When performing addition, subtraction, or comparisons, Seeq automatically promotes a unitless value to the unit of the other. Examples include

5m + 1 = 6m
8 - 5m = 3m 
(6 > 3m) = true 

This helps in normal calculations but can cause confusion when the unit is %. This demonstrates the special behavior:

100% - 1 = 99%
1 - 100% = -99%
(100% == 1) = false
1 > 50% = false

These all demonstrate how we can’t express that 100% and 1 are the same quantity.

Prior to June 2024 (and R65 and earlier), when performing multiplication or division on signals that mixed unitless and percent, the resulting unit would be percent, regardless of whether the percent value was on the the left or right. Scalar multiplication/division would prefer the left value.

We recommend not using the % unit. Instead, have a unitless quantity and use Display Units.

Gauge and Absolute Pressure

Seeq has no ability to know the context of a gauge unit to allow it to convert to other pressure expressions.

As such, we do not explicitly include a or g to represent absolute or gauge pressure in our units. Instead you can use Display Units to show that distinction.

Conversions from a gauge pressure to an absolute pressure must be done manually. See setUnits() in the Formula documentation.

All pressure units have this limitation:

Actual, Standard and Normal Flow Rates / Volumes

Seeq has no ability to know the context of an actual, standard or normal volume. What definition of standard is being used? What are the relative densities? What temperature and pressure are being converted to?

As such, we do not explicitly include A, S or N as prefixes for volume units. Instead you can use Display Units to show that distinction.

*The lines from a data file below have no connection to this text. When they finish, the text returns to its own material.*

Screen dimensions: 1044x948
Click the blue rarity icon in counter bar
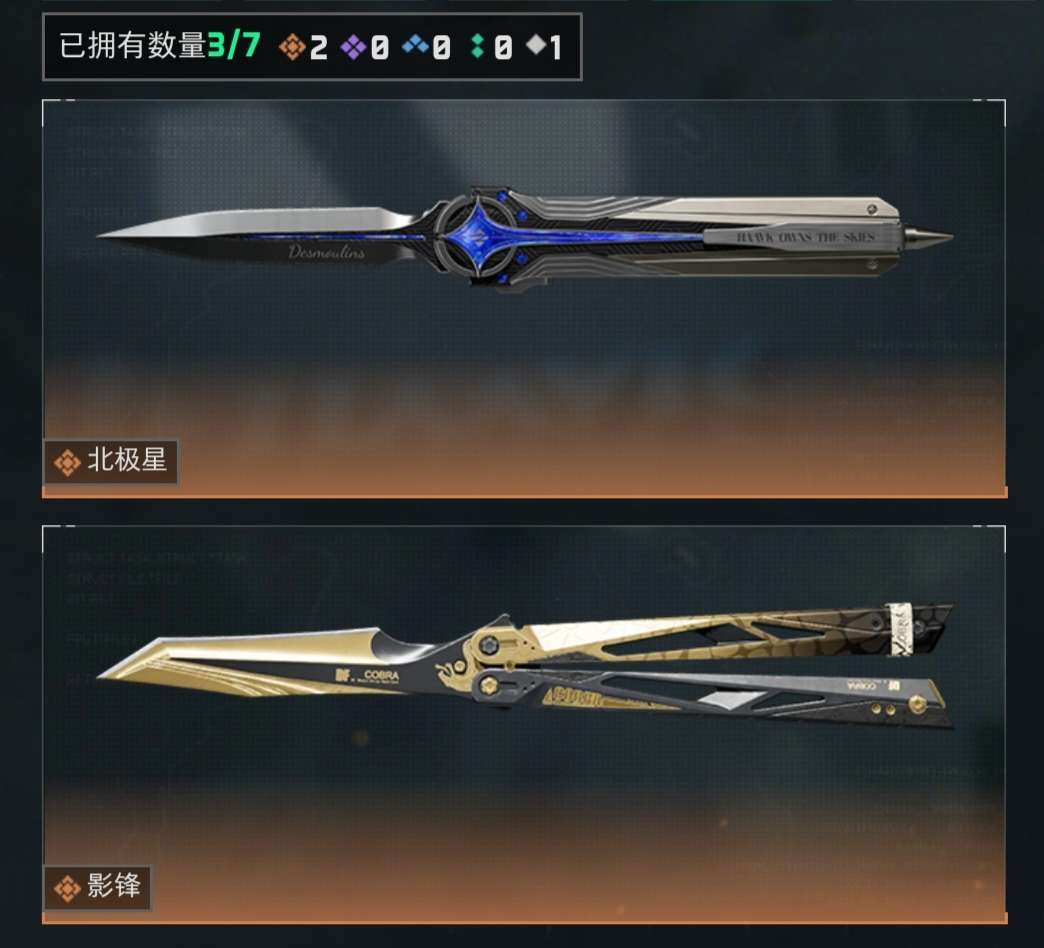(415, 45)
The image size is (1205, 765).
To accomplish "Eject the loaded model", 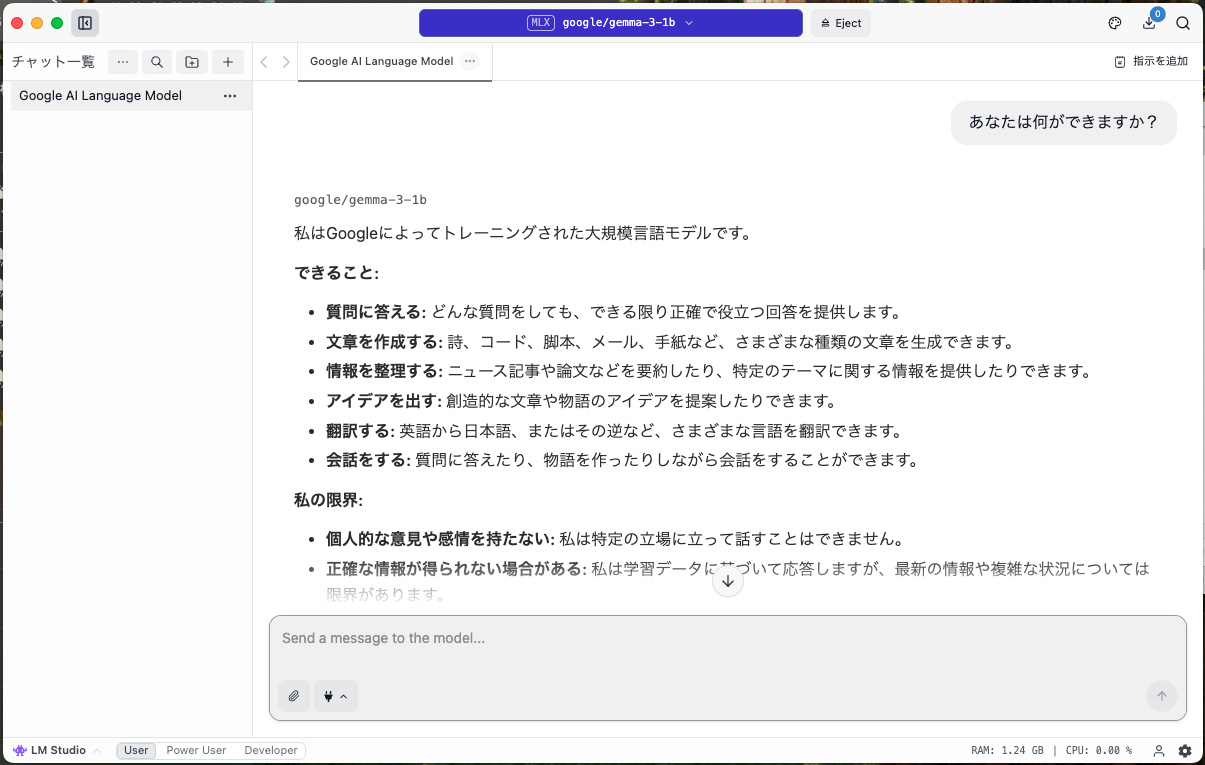I will pos(841,23).
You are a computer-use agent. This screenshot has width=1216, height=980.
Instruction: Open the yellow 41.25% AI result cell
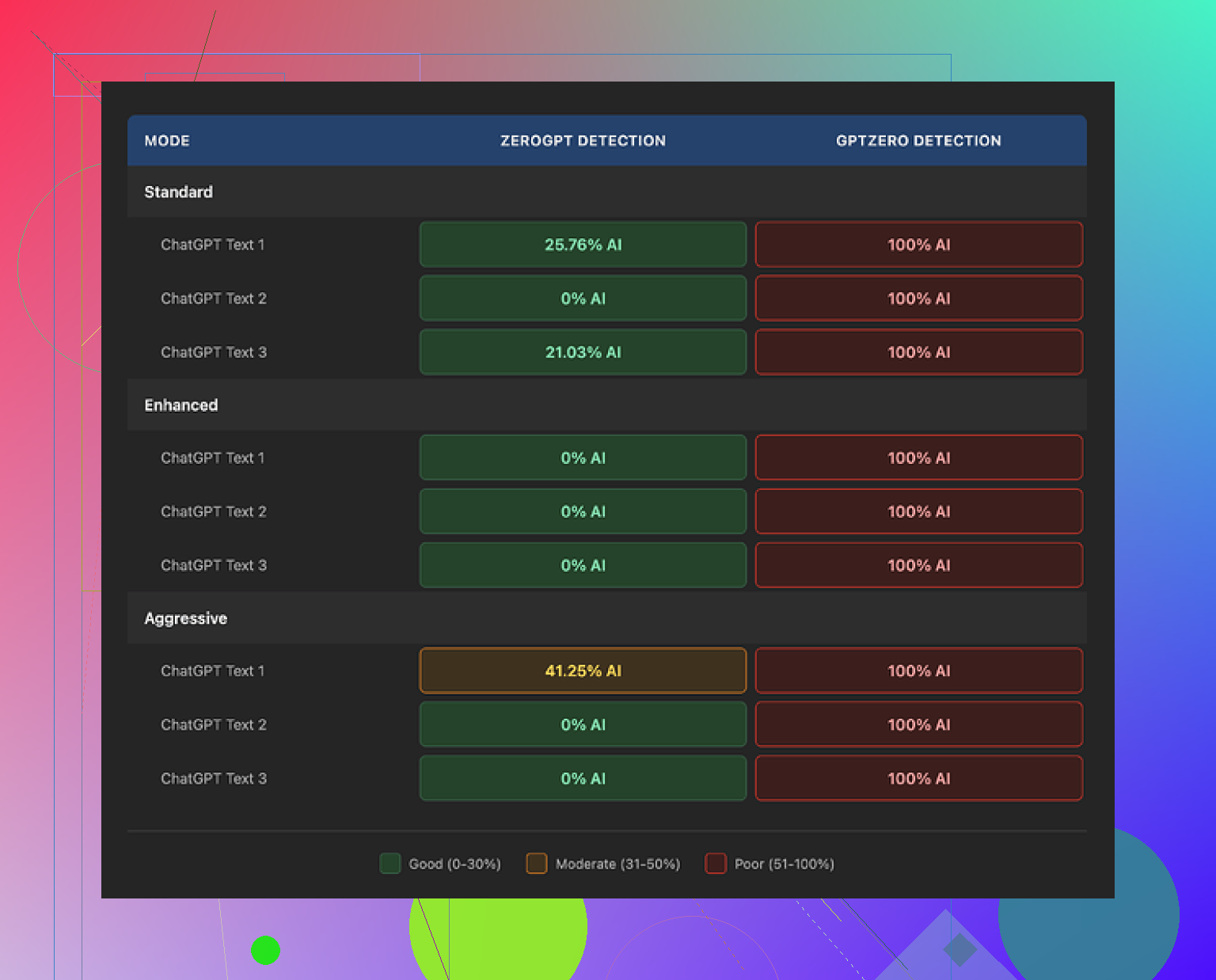583,670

All volume units have this limitation:

Our smart parsing will sometimes interpret Nm^3 as N^3m^3. Connector Property Transforms can be used to properly map this on m^3 and then Display Units can be used to display as the desired unit.

Power Triangle

W (Watt), VA (Volt-Ampere Apparent) and var (Volt-Ampere Reactive) are all supported but J/s will map onto var. 

When doing math with these signals, you may need to set the units of the result.  For example, the formula $myW + $myVA will result in a signal with units of Watts. If one of the others was desired, you could change the formula to ($myW + $myVA).convertUnits('var').

Multiplier numbers aren't supported

Units with numbers in the unit name such as 1000m are not supported.  In this example, this is not the number 1000 with the unit m, it is a unit called 1000m. 

Most units of this form can be transformed to a unit Seeq will recognize. However, depending on the intention, there may not be a transformation for units such as 1000M3/D. If (1000m)^3/d  was intended, this can be transformed to km^3/d. There is no transform for 1000(m^3)/d. 

These limitations can be bypassed by Display Units for presentation purposes.

Currency

There is no currency conversion. Attempting to mix currencies results in an error.

Note that all units must come after the number, so it is expressed 5$ and not $5.

Verifying Seeq's Unit Conversions

Are you curious about the unit conversions that Seeq is using?  You can check for yourself using the Formula tool.

Step 1: Create a formula for constant signal with value of 1 meter.

1m.toSignal()

Step 2: Create a 2nd formula converting that signal to new units (feet)

$a.convertUnits('ft')

where $a is the signal from Step 1. You'll see that it now has a value of 3.2808 ft. If you had used units of Weber instead of feet,

$a.convertUnits('Wb')

an error is returned: m is not compatible with Wb

Don't forget about the formula parentheses tip mentioned earlier in this article.